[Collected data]
□ □ □

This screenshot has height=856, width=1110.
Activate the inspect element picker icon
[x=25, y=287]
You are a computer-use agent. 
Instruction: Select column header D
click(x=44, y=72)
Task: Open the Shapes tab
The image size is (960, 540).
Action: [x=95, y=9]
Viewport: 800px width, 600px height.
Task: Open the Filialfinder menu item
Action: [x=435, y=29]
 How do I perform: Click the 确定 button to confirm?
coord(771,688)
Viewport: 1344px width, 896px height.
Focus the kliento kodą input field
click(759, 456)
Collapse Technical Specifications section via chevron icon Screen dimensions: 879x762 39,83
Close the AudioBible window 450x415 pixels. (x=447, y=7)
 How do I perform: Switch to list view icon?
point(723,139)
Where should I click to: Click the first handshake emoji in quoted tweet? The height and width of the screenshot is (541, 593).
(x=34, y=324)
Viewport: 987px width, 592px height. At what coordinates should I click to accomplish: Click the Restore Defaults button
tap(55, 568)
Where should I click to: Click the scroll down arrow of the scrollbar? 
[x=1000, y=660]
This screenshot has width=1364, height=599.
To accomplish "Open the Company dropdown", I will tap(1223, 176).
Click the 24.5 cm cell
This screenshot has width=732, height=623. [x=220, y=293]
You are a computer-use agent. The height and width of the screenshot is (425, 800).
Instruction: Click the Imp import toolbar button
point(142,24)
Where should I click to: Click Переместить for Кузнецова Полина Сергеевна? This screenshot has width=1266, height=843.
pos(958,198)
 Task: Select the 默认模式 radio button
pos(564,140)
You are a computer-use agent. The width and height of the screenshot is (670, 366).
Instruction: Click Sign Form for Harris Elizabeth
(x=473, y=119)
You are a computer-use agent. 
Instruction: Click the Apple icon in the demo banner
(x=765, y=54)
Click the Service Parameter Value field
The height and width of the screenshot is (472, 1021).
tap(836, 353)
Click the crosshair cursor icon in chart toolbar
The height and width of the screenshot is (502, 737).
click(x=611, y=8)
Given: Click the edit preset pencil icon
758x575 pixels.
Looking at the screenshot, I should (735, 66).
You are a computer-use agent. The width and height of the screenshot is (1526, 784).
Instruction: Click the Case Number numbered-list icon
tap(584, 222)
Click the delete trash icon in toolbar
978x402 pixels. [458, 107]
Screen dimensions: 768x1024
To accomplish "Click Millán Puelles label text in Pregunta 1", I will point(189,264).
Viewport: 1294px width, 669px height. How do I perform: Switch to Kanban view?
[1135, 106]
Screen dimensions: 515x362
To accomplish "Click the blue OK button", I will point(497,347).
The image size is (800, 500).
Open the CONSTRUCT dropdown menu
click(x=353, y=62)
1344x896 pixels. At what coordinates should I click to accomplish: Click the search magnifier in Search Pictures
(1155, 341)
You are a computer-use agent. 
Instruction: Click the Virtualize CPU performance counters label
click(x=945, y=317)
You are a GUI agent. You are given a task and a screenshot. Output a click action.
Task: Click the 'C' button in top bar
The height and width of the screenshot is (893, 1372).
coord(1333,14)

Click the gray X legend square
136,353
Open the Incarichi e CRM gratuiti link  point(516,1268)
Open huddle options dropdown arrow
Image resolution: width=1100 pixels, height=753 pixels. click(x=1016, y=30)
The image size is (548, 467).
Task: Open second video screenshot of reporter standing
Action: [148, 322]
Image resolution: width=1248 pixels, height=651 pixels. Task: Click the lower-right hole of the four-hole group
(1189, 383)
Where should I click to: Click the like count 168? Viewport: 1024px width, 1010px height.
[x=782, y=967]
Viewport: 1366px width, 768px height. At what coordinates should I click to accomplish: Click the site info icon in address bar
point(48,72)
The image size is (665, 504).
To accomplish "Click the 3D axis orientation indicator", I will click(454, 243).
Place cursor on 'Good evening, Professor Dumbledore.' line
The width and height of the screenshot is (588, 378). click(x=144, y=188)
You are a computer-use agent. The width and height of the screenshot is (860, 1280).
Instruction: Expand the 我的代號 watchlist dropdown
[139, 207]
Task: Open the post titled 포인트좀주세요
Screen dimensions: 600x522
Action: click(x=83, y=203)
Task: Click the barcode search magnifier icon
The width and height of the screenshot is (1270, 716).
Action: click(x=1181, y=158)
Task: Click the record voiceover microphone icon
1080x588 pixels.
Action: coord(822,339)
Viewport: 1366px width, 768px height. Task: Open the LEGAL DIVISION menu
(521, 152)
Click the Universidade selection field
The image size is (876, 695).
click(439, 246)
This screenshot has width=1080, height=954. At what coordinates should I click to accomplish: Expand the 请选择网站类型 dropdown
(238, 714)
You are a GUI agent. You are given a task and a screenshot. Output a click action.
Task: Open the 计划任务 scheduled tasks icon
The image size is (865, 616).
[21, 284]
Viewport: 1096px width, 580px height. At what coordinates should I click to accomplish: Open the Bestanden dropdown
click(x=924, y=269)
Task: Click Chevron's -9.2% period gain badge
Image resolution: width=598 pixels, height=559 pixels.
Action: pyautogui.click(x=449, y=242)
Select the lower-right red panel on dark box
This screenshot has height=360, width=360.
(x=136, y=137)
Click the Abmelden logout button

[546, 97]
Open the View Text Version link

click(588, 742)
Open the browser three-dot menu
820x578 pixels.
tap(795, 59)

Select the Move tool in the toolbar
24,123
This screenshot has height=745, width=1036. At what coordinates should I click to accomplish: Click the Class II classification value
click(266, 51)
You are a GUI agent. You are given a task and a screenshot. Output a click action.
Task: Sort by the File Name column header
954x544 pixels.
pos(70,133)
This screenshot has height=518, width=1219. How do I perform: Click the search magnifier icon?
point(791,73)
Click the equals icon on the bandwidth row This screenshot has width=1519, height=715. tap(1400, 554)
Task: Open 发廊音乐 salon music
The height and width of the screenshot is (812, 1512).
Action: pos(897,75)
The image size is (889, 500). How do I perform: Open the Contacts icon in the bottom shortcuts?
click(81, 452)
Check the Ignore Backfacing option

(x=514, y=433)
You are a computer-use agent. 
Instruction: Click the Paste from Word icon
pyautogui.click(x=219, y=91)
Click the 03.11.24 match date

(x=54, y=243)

□ □ □

What the exercise asks: Reproduce all of the data above, exactly and without omission.

Answer to the exercise:
This screenshot has height=856, width=1110.
Activate the inspect element picker icon
[x=25, y=287]
You are a computer-use agent. 
Instruction: Select column header D
click(x=44, y=72)
Task: Open the Shapes tab
The image size is (960, 540).
Action: [x=95, y=9]
Viewport: 800px width, 600px height.
Task: Open the Filialfinder menu item
Action: [x=435, y=29]
 How do I perform: Click the 确定 button to confirm?
coord(771,688)
Viewport: 1344px width, 896px height.
Focus the kliento kodą input field
click(759, 456)
Collapse Technical Specifications section via chevron icon Screen dimensions: 879x762 39,83
Close the AudioBible window 450x415 pixels. (x=447, y=7)
 How do I perform: Switch to list view icon?
point(723,139)
Where should I click to: Click the first handshake emoji in quoted tweet? The height and width of the screenshot is (541, 593).
(x=34, y=324)
Viewport: 987px width, 592px height. At what coordinates should I click to accomplish: Click the Restore Defaults button
tap(55, 568)
Where should I click to: Click the scroll down arrow of the scrollbar? 
[x=1000, y=660]
This screenshot has width=1364, height=599.
To accomplish "Open the Company dropdown", I will tap(1223, 176).
Click the 24.5 cm cell
This screenshot has width=732, height=623. [x=220, y=293]
You are a computer-use agent. The height and width of the screenshot is (425, 800).
Instruction: Click the Imp import toolbar button
point(142,24)
Where should I click to: Click Переместить for Кузнецова Полина Сергеевна? This screenshot has width=1266, height=843.
pos(958,198)
 Task: Select the 默认模式 radio button
pos(564,140)
You are a computer-use agent. The width and height of the screenshot is (670, 366).
Instruction: Click Sign Form for Harris Elizabeth
(x=473, y=119)
You are a computer-use agent. 
Instruction: Click the Apple icon in the demo banner
(x=765, y=54)
Click the Service Parameter Value field
The height and width of the screenshot is (472, 1021).
tap(836, 353)
Click the crosshair cursor icon in chart toolbar
The height and width of the screenshot is (502, 737).
click(x=611, y=8)
Given: Click the edit preset pencil icon
758x575 pixels.
Looking at the screenshot, I should (735, 66).
You are a computer-use agent. The width and height of the screenshot is (1526, 784).
Instruction: Click the Case Number numbered-list icon
tap(584, 222)
Click the delete trash icon in toolbar
978x402 pixels. [458, 107]
Screen dimensions: 768x1024
To accomplish "Click Millán Puelles label text in Pregunta 1", I will point(189,264).
Viewport: 1294px width, 669px height. How do I perform: Switch to Kanban view?
[1135, 106]
Screen dimensions: 515x362
To accomplish "Click the blue OK button", I will point(497,347).
The image size is (800, 500).
Open the CONSTRUCT dropdown menu
click(x=353, y=62)
1344x896 pixels. At what coordinates should I click to accomplish: Click the search magnifier in Search Pictures
(1155, 341)
You are a computer-use agent. 
Instruction: Click the Virtualize CPU performance counters label
click(x=945, y=317)
You are a GUI agent. You are given a task and a screenshot. Output a click action.
Task: Click the 'C' button in top bar
The height and width of the screenshot is (893, 1372).
coord(1333,14)

Click the gray X legend square
136,353
Open the Incarichi e CRM gratuiti link  point(516,1268)
Open huddle options dropdown arrow
Image resolution: width=1100 pixels, height=753 pixels. click(x=1016, y=30)
The image size is (548, 467).
Task: Open second video screenshot of reporter standing
Action: [148, 322]
Image resolution: width=1248 pixels, height=651 pixels. Task: Click the lower-right hole of the four-hole group
(1189, 383)
Where should I click to: Click the like count 168? Viewport: 1024px width, 1010px height.
[x=782, y=967]
Viewport: 1366px width, 768px height. At what coordinates should I click to accomplish: Click the site info icon in address bar
point(48,72)
The image size is (665, 504).
To accomplish "Click the 3D axis orientation indicator", I will click(454, 243).
Place cursor on 'Good evening, Professor Dumbledore.' line
The width and height of the screenshot is (588, 378). click(x=144, y=188)
You are a computer-use agent. The width and height of the screenshot is (860, 1280).
Instruction: Expand the 我的代號 watchlist dropdown
[139, 207]
Task: Open the post titled 포인트좀주세요
Screen dimensions: 600x522
Action: click(x=83, y=203)
Task: Click the barcode search magnifier icon
The width and height of the screenshot is (1270, 716).
Action: click(x=1181, y=158)
Task: Click the record voiceover microphone icon
1080x588 pixels.
Action: coord(822,339)
Viewport: 1366px width, 768px height. Task: Open the LEGAL DIVISION menu
(521, 152)
Click the Universidade selection field
The image size is (876, 695).
click(439, 246)
This screenshot has width=1080, height=954. At what coordinates should I click to accomplish: Expand the 请选择网站类型 dropdown
(238, 714)
You are a GUI agent. You are given a task and a screenshot. Output a click action.
Task: Open the 计划任务 scheduled tasks icon
The image size is (865, 616).
[21, 284]
Viewport: 1096px width, 580px height. At what coordinates should I click to accomplish: Open the Bestanden dropdown
click(x=924, y=269)
Task: Click Chevron's -9.2% period gain badge
Image resolution: width=598 pixels, height=559 pixels.
Action: pyautogui.click(x=449, y=242)
Select the lower-right red panel on dark box
This screenshot has height=360, width=360.
(x=136, y=137)
Click the Abmelden logout button

[546, 97]
Open the View Text Version link

click(588, 742)
Open the browser three-dot menu
820x578 pixels.
tap(795, 59)

Select the Move tool in the toolbar
24,123
This screenshot has height=745, width=1036. At what coordinates should I click to accomplish: Click the Class II classification value
click(266, 51)
You are a GUI agent. You are given a task and a screenshot. Output a click action.
Task: Sort by the File Name column header
954x544 pixels.
pos(70,133)
This screenshot has height=518, width=1219. How do I perform: Click the search magnifier icon?
point(791,73)
Click the equals icon on the bandwidth row This screenshot has width=1519, height=715. tap(1400, 554)
Task: Open 发廊音乐 salon music
The height and width of the screenshot is (812, 1512).
Action: pos(897,75)
The image size is (889, 500). How do I perform: Open the Contacts icon in the bottom shortcuts?
click(81, 452)
Check the Ignore Backfacing option

(x=514, y=433)
You are a computer-use agent. 
Instruction: Click the Paste from Word icon
pyautogui.click(x=219, y=91)
Click the 03.11.24 match date

(x=54, y=243)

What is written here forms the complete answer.